Sunday, February 21, 2021

MOVIE REVIEW: THE BABADOOK (2014)

 Written and Directed by Jennifer Kent

Director of Photography Radek Ladczuk

Production Designer Alex Holmes

Costume Designer Heather Wallace

Editor Simon Njoo

Composer Jed Kurzel

Sound Designer Frank Lipson


Starring

Essie Davis as Amelia



“This monster thing has got to stop, all right?”

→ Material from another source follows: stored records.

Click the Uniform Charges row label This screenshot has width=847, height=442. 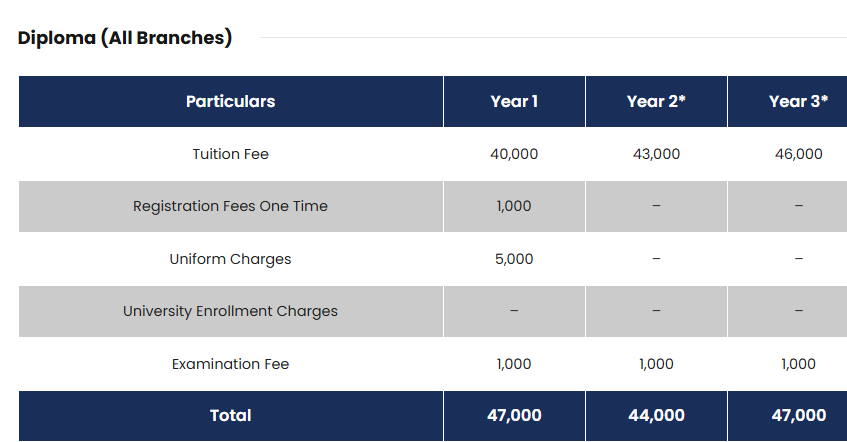coord(230,259)
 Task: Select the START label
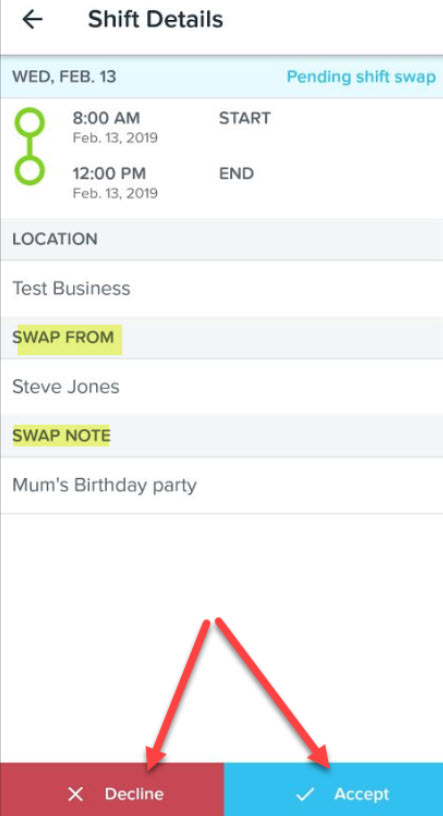coord(245,118)
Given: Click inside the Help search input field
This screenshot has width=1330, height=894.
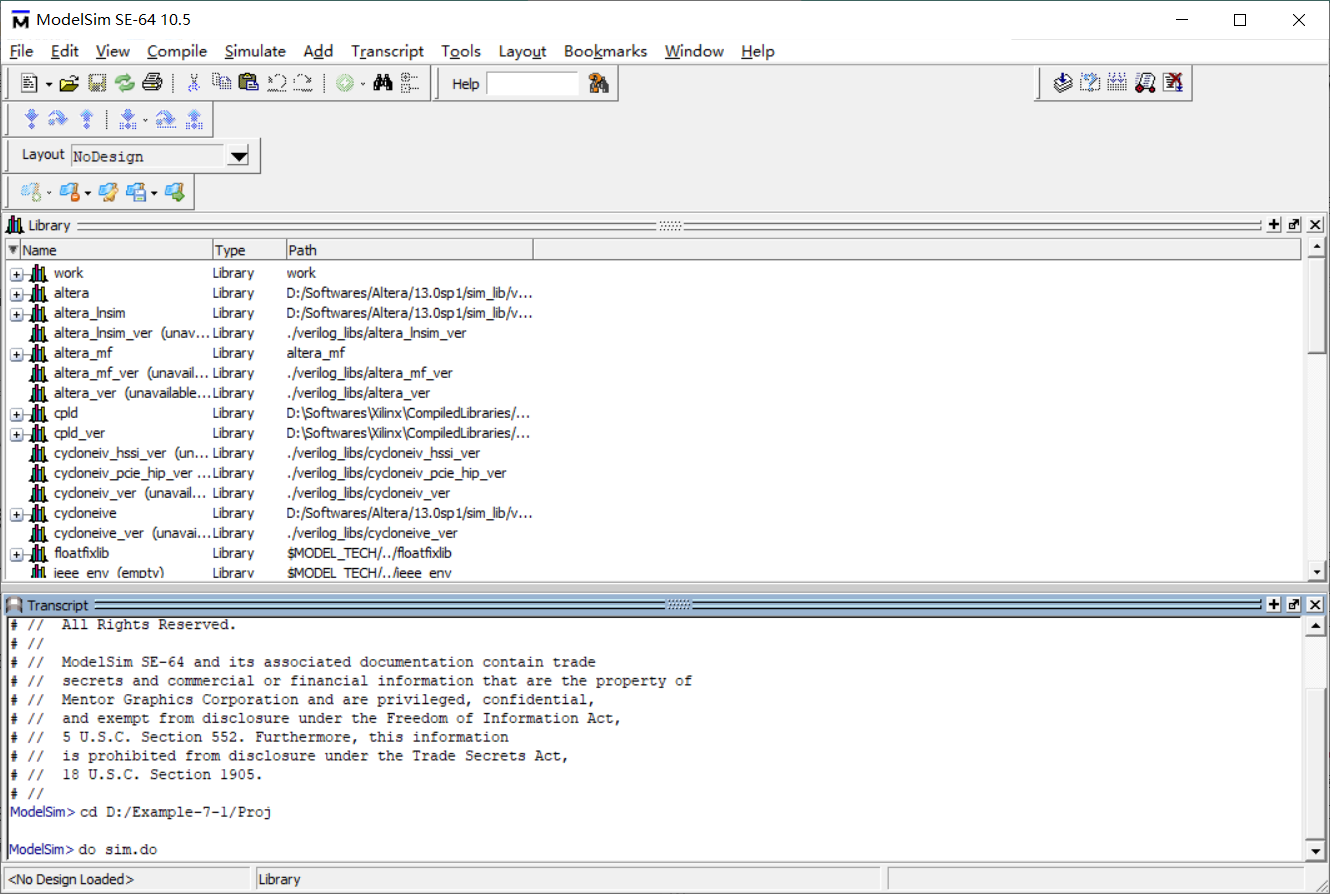Looking at the screenshot, I should (533, 84).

Review by William D. Tucker. 


Amelia works as a caregiver in an elder home. She’s suffering grief which she cannot sufficiently process on her own, and yet she has no one in which she feels she can confide. Her son is six years old and a huge pain in the ass-but she’s not allowed to come right out and say that. Well, she’s come to believe that she’s not allowed to come right out and say it or deal with her stress in some constructive way. And then Amelia’s life is invaded by a demon from a children’s book. 


When it rains, right?


Of course, this demon-the titular Babadook-may just be a metaphor or an allegory or a symbol . . . well, it may be those things to the audience watching this movie. It seems like it’s a real thing to the people in the movie, if you follow me on this. 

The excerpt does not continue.